▸ Source material
========
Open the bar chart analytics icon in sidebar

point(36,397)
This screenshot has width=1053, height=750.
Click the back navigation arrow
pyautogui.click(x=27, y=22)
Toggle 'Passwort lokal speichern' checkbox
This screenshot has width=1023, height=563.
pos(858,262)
========
Write out the entire listing so that each line matches the original exactly.

▸ Answer to the problem
Open the bar chart analytics icon in sidebar

point(36,397)
This screenshot has width=1053, height=750.
Click the back navigation arrow
pyautogui.click(x=27, y=22)
Toggle 'Passwort lokal speichern' checkbox
This screenshot has width=1023, height=563.
pos(858,262)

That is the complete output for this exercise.